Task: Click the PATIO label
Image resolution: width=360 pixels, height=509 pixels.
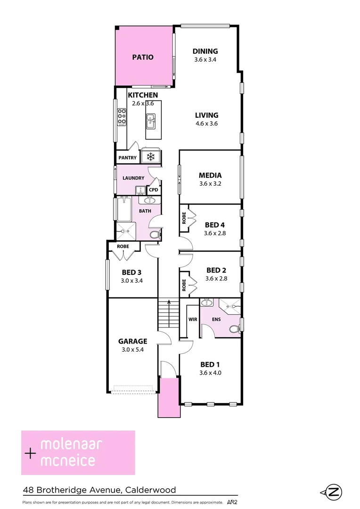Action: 142,57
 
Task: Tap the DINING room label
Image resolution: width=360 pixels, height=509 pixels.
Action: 205,51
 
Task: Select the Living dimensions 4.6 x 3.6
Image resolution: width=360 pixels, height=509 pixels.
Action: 206,124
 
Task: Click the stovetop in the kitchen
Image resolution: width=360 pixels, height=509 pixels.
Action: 122,116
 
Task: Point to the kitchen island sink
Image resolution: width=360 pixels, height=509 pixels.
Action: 151,121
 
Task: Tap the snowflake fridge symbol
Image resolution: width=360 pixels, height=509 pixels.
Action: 151,156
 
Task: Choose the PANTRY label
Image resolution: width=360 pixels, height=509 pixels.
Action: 127,158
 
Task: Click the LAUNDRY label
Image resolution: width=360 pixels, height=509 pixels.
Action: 133,178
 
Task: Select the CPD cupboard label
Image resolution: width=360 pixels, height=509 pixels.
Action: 154,190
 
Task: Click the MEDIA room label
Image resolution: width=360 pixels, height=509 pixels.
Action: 210,175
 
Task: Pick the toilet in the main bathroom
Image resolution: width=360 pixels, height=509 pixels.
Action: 154,235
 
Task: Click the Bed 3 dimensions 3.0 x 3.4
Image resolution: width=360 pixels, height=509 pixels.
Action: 132,280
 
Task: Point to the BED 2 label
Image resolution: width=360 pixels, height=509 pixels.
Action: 216,270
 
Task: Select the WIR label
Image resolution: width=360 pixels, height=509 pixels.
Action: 193,319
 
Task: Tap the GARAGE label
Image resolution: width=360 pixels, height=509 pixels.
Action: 132,341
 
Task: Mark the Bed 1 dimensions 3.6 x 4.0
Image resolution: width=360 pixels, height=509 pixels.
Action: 211,373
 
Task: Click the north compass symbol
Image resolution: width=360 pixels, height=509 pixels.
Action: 334,493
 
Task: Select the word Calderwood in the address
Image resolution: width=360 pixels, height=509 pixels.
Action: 149,490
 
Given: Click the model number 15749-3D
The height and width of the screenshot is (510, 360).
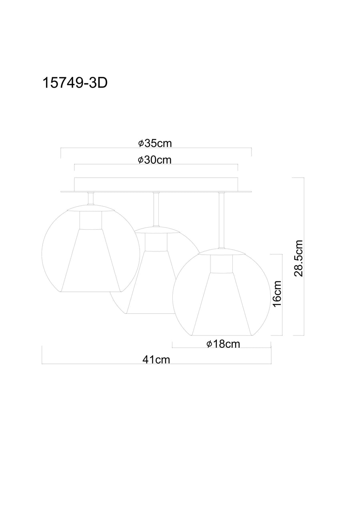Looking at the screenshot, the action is pyautogui.click(x=75, y=84).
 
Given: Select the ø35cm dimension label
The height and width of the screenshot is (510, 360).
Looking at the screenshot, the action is pyautogui.click(x=155, y=143).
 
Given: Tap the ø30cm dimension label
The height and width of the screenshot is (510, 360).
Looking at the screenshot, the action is pyautogui.click(x=155, y=160).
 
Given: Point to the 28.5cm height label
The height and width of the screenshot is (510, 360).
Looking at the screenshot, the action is pyautogui.click(x=298, y=258).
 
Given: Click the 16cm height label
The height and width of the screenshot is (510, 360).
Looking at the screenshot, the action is pyautogui.click(x=277, y=294).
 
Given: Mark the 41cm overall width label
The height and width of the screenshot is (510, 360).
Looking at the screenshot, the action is pyautogui.click(x=156, y=360).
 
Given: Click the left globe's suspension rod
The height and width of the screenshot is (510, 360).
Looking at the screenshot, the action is pyautogui.click(x=91, y=199).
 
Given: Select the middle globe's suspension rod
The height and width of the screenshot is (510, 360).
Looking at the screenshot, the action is pyautogui.click(x=156, y=209).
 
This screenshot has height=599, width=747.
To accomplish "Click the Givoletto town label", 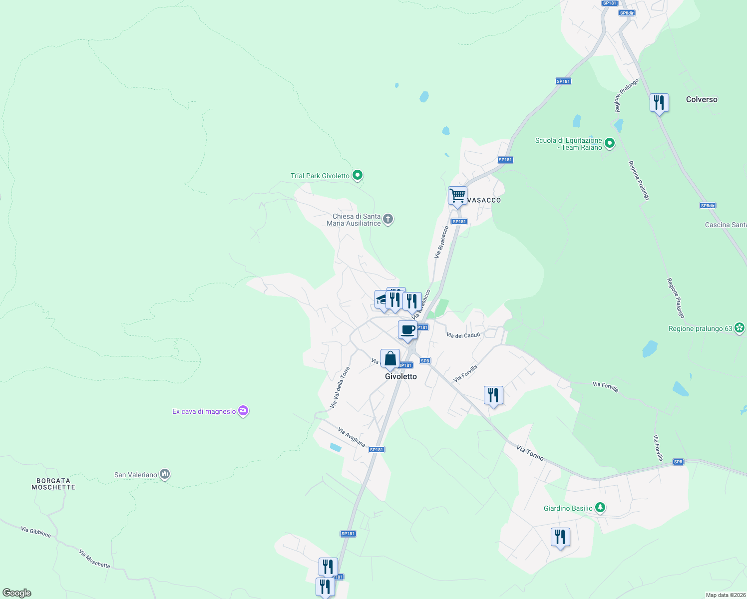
○ ○ ○ ○ ○
- TASK STATEMENT
Copy out the listing from the line with "Task: Select the word" up to and including the line with "Action: 149,490", with each answer coordinate increased by 132.

- SOLUTION FOR THIS PROBLEM
Task: Select the word Calderwood in the address
Image resolution: width=360 pixels, height=509 pixels.
Action: 281,622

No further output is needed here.